Ferris Chorale wraps its 40th season with a grand tribute to its founder

Sun Apr 29, 2012 at 1:58 pm

By Lawrence A. Johnson

Paul French led the William Ferris Chorale Saturday night at Loyola University.

The William Ferris Chorale is closing its 40th anniversary season this weekend with a program that looks back at its rich past and its founder, director and longtime guiding light, William Ferris.

Directed by music director Paul French Saturday night at the Chorale’s current home at the Madonna della Strada Chapel at Loyola University, the singers provided consistently refined and inspired vocalism in a wide-ranging evening. The program is repeated this afternoon  at Emmanuel Episcopal Church in La Grange.

As visually imposing as the soaring Loyola space is, the uber-resonant acoustic can be problematic. The opening work, Lee Hoiby’s At the Round Earth’s Imagined Corners suffered the most with the John Donne text largely indecipherable. Poulenc’s Salve Regina fared better with the Latin text clearer and the radiant soprano tone enhanced by the chapel’s ecclesiastical glow.

Ferris, who died in 2000 at 63 from a massive heart attack while rehearsing Verdi’s Requiem, was a lifelong musical Anglophile, a then-unfashionable interest, which was reflected in works performed Saturday by Britten, Delius and Mathias.

Britten’s Jubilate Deo in C major for choir and organ was given a vital and committed performance that brought out both the contemplative and affirmative qualities.
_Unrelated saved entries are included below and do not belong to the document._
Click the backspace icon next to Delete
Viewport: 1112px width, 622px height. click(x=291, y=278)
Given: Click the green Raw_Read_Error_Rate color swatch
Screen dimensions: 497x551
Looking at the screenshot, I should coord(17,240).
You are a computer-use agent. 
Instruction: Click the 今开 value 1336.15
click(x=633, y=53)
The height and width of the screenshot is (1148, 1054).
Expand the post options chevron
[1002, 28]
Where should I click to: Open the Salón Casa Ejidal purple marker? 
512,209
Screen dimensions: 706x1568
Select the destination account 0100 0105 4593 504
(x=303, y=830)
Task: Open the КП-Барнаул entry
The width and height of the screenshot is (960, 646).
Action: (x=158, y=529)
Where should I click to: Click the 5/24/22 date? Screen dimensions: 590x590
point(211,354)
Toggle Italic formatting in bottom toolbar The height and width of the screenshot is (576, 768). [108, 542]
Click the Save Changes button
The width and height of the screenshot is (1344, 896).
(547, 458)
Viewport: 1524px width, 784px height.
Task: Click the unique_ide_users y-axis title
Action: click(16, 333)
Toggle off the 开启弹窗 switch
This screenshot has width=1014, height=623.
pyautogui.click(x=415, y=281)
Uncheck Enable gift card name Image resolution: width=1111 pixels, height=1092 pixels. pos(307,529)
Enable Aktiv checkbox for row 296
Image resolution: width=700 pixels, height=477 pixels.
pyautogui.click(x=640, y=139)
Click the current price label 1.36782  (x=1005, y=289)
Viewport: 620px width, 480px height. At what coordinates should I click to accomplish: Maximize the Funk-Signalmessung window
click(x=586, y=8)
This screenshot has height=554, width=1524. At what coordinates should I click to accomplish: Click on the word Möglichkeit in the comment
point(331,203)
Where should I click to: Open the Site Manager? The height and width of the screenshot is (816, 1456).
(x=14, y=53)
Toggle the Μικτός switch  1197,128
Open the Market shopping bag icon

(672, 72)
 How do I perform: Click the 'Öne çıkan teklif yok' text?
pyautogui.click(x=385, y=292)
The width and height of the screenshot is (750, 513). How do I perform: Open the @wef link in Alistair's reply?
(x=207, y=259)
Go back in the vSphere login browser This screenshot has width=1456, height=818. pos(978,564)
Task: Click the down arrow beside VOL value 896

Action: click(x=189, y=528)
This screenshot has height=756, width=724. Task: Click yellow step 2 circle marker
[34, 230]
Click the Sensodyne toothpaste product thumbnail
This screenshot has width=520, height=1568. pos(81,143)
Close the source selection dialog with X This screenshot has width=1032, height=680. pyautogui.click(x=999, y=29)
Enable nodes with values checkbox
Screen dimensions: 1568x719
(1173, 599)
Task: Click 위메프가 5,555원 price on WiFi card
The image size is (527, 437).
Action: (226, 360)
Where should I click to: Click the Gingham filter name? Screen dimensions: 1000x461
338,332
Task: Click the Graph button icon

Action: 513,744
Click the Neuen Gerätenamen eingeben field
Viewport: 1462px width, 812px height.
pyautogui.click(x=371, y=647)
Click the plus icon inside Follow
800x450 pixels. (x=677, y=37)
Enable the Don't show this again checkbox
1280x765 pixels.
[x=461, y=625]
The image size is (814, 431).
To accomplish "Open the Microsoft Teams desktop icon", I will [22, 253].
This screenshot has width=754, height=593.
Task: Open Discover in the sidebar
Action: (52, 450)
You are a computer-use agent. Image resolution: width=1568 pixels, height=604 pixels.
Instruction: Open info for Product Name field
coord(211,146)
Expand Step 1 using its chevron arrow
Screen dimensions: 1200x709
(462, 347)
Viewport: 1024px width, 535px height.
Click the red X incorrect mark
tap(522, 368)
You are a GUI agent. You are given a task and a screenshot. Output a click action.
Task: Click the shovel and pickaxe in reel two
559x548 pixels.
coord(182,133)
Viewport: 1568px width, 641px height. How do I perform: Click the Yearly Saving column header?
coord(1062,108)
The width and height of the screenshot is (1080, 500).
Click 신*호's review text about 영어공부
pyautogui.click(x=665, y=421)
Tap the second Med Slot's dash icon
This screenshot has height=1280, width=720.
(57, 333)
Venite Exultemus Domino was unpublished after Britten’s death and the Chorale gave the work its American premiere in 1983 with Sir Peter Pears, Britten’s partner and lifelong collaborator, in attendance. French drew a beautifully expressive and nuanced performance  from the choir.

Perhaps no composer enjoyed as close an association with the Ferris Chorale than William Mathias. The Welsh composer was represented by his As Truly as God is Our Father, an imposing setting for choir and organ. French skillfully paced the work with its alternating music for organ and voices, fluently moving from its spiky ominous opening bars to a powerful coda.

William Ferris (1937-2000)

But it was Ferris who, aptly, was the composer most generously represented in this anniversary celebration. Twelve years after his death, the Chorale presented a Ferris world premiere Saturday with his Lines written in the bay of Lerici. A youthful work, written in 1960 at age 23, it displays striking confidence in its skillful handling of the long Shelley text with a conversational ebb and flow to the vocal lines. This belated premiere was realized with great sensitivity by French and his singers.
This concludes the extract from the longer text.